Desde entonces, apenas ningún Gobierno se ha resistido a los cantos de sirena de una televisión del pueblo con la que explicar la verdad de sus grandes políticas, incomprendidas por los periódicos privados. La última –pero no será la final– de estas maquinaciones ha sido el intento del PSOE y de Podemos de poner al frente de RTVE a tres periodistas de partido caracterizados por militar en la extrema izquierda y el activismo político. Uno de ellos, Ana Pardo de Vera, advirtió de que, de haber sido elegida, habría prohibido las retransmisiones de las corridas de toros, en cuanto que animalista radical. Y es que no hay forma de que alguien distinga lo que debe ser un servicio público de un medio privado.

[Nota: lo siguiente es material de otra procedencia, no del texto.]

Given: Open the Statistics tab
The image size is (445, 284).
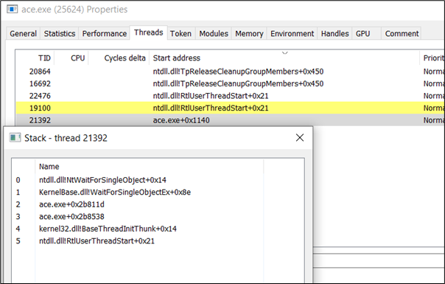Looking at the screenshot, I should pos(60,33).
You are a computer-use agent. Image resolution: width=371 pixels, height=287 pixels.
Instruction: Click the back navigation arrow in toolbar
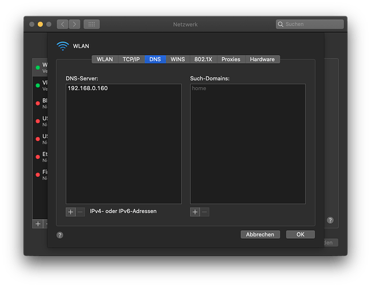click(62, 24)
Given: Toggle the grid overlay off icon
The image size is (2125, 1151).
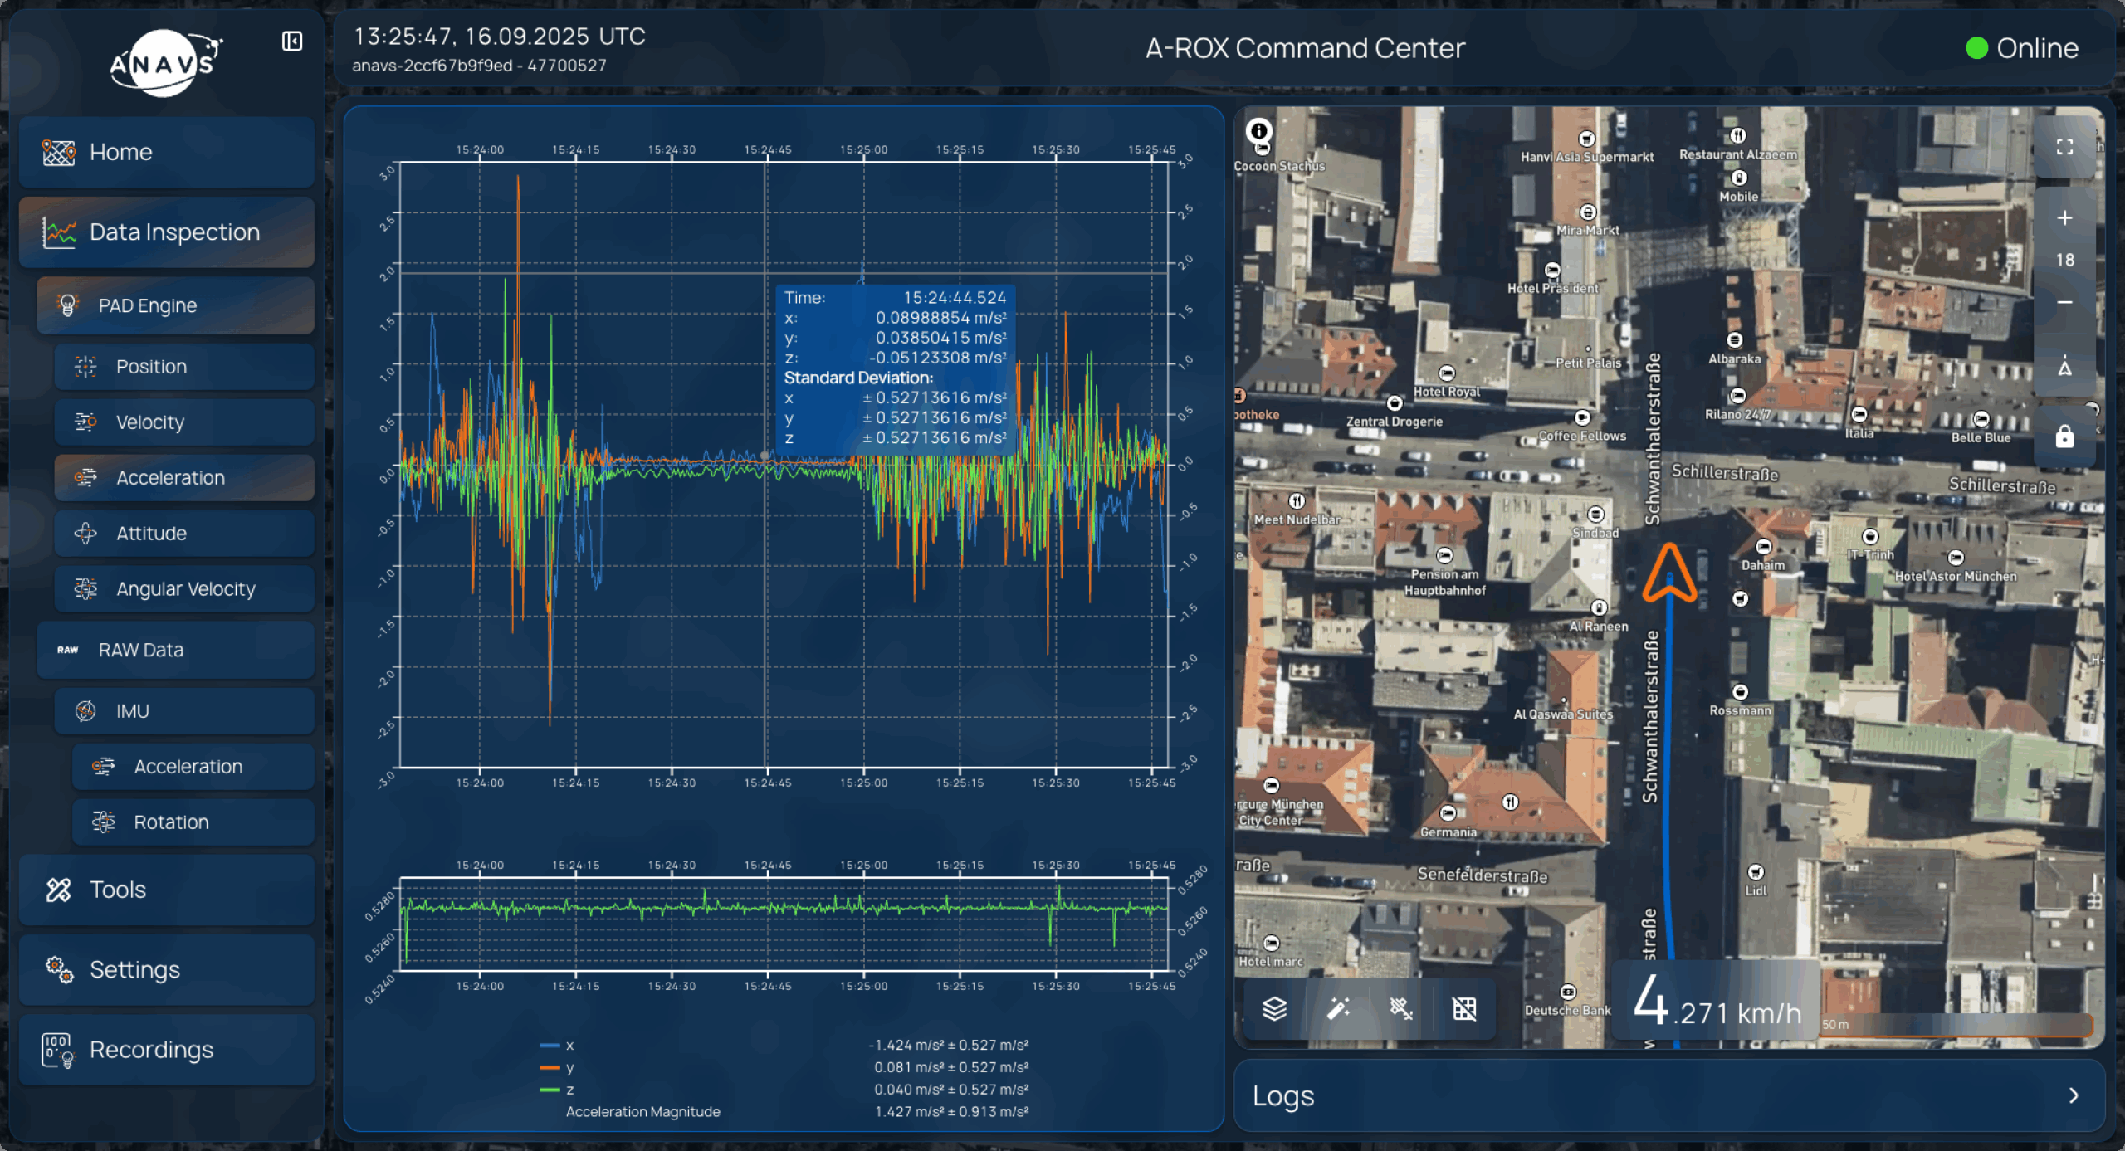Looking at the screenshot, I should 1464,1008.
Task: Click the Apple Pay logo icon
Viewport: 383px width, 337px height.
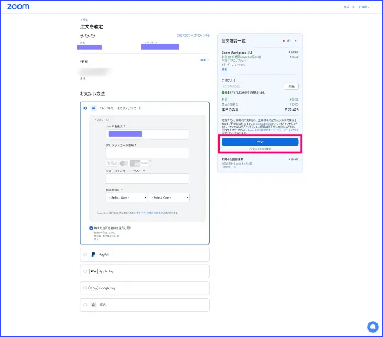Action: tap(93, 271)
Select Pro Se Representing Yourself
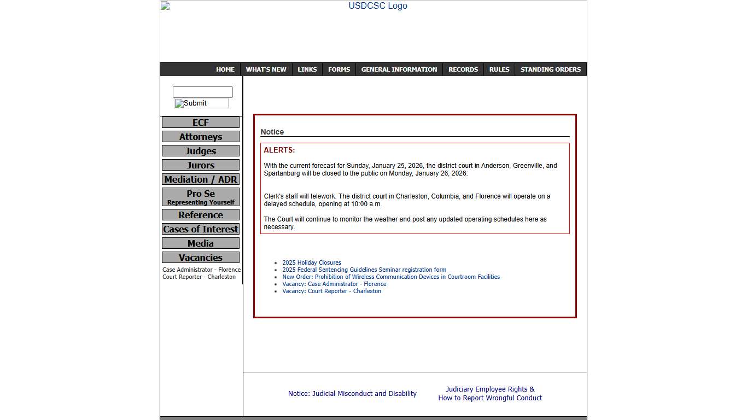747x420 pixels. [x=200, y=197]
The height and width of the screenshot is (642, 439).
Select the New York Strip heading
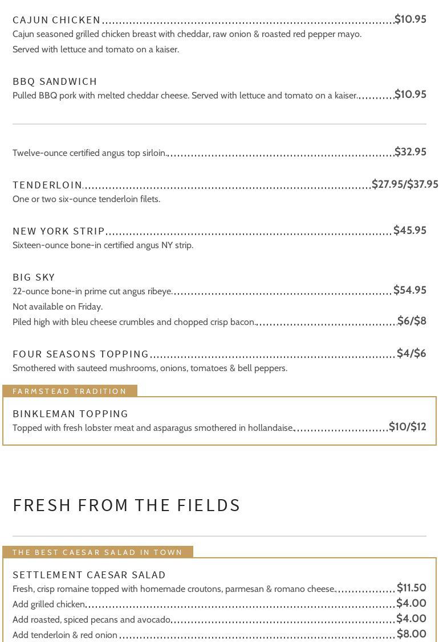pyautogui.click(x=59, y=231)
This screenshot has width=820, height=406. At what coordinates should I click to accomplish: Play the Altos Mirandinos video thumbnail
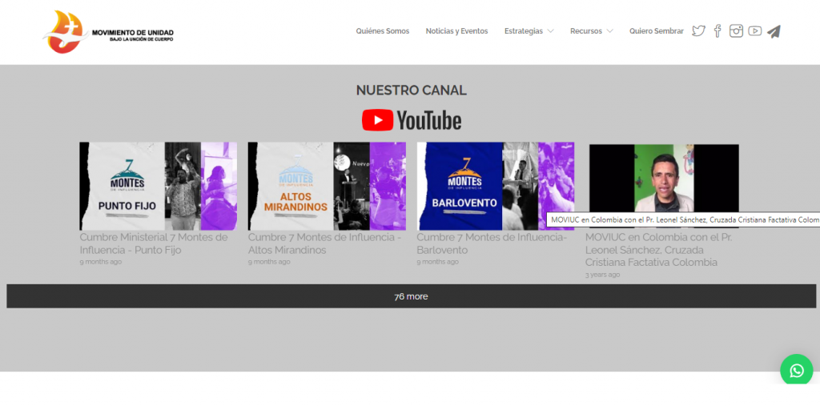coord(327,186)

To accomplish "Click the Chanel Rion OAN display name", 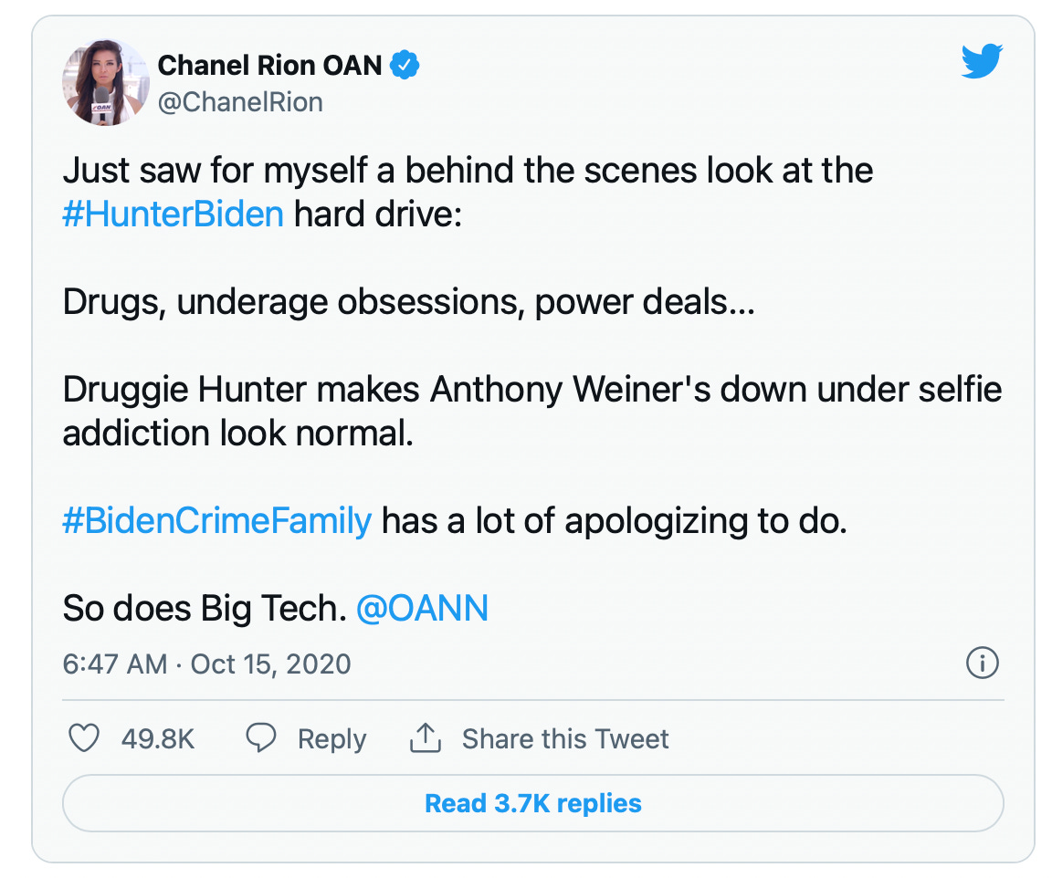I will click(269, 65).
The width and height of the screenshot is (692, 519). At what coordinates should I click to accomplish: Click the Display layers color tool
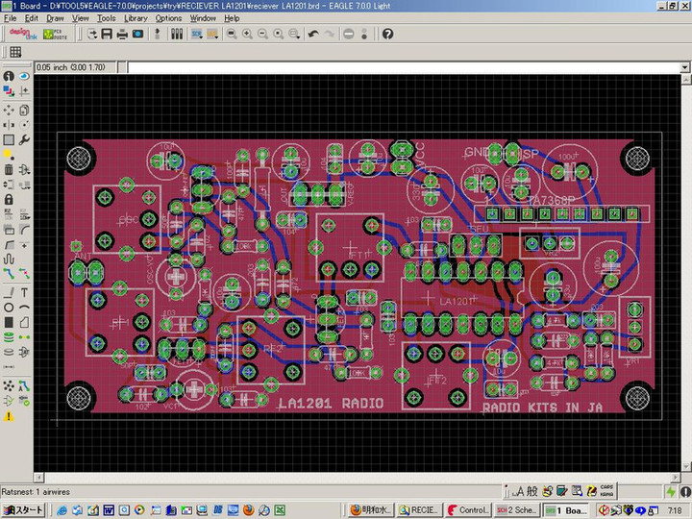9,92
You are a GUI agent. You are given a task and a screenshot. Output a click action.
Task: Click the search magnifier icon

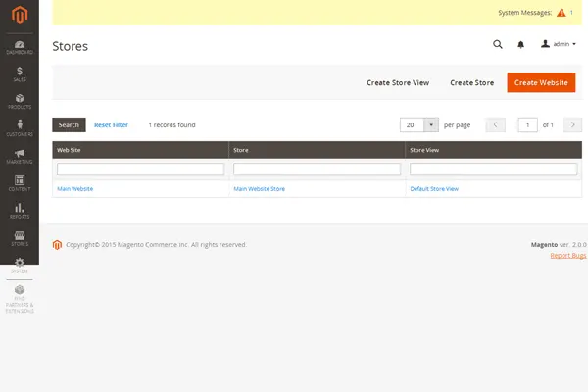497,44
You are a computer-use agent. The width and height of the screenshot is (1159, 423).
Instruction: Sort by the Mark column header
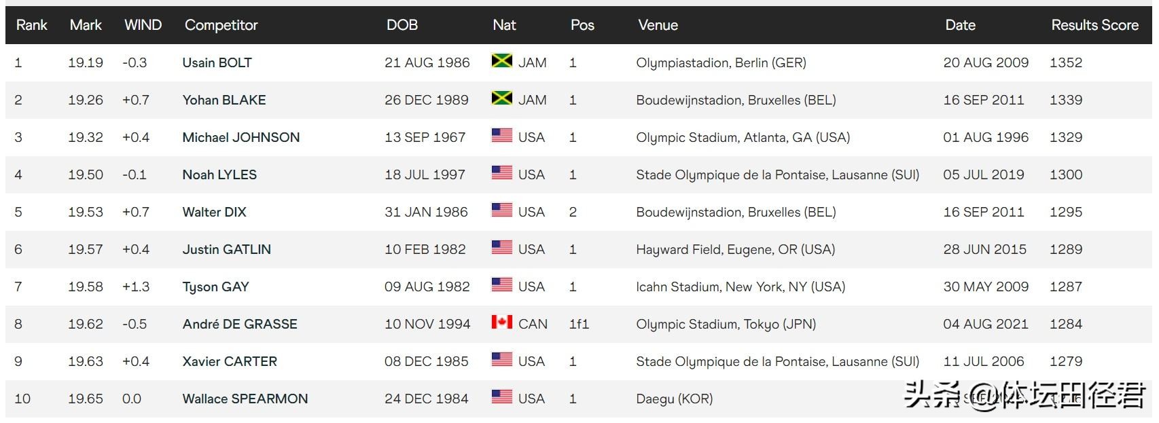pos(86,25)
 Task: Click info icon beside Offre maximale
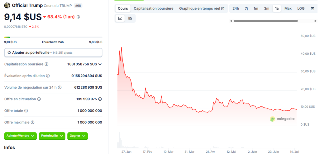coord(32,122)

Si un día pudo tener sentido que hubiese una iniciativa estatal de televisión, dado su coste y la imposibilidad de la iniciativa privada de llegar a todos los lugares, hace mucho que dejó de tenerlo gracias a la pujanza tecnológica y la economía de mercado, que permitieron, en primer lugar, la emergencia de las televisiones privadas, primero generalistas y gratuitas, más tarde de ofertas específicas y de un pago reducido. Por si fuese poco, Youtube se ha convertido en un gran repositorio de todo tipo de material audiovisual. Y en última instancia la posibilidad de emitir vídeos en directo a través de Twitter, Instagram o Facebook ha roto la última barrera que impedía, por ejemplo, ver a José Tomás torear en directo, ya que cualquiera puede convertirse hoy en día en un canal de televisión individual (eso y no otra cosa son los célebres youtubers).
Sin embargo, las inercias mentales y las tradiciones culturales van muy por detrás del ritmo de destrucción creadora que caracteriza al capitalismo, salvo en los círculos liberales. Por esto tanto los conservadores como los socialistas pretenden seguir con sus resabios de propaganda y adoctrinamiento a través de las distintas televisiones públicas que asolan nuestra sensibilidad cultural, nuestra dignidad política y nuestra capacidad económica. El primer óptimo sería cerrar dichos pozos de manipulación, esos agujeros negros del Erario. Pero sería combatir molinos de viento, dada la cantidad de intereses creados e ideologías espurias al servicio del mantenimiento de las televisiones gubernativas. Por lo que un segundo óptimo sería comprometerse con su existencia pero con una finalidad circunscrita a la formación (clases de idiomas), la cultura (conciertos de música clásica, jazz o alternativa, teatro, documentales) y el entretenimiento (como modelo paradigmático, Saber y ganar), junto a un presupuesto financiado a partes iguales por contribuciones voluntarias de los ciudadanos comprometidos con la cultura pública y el Estado. Es decir, que en el caso de que no hubiese ningún donación por parte de la ciudadanía, porque no se mostrase interesada en un servicio público que no es de primera necesidad y se encuentra suficientemente cubierto por las iniciativas privadas, tampoco el Estado sufragaría nada.
Ahora que el Gobierno socialista ha anunciado una regulación de la eutanasia, a lo primero que habría que aplicársela es a la televisión pública.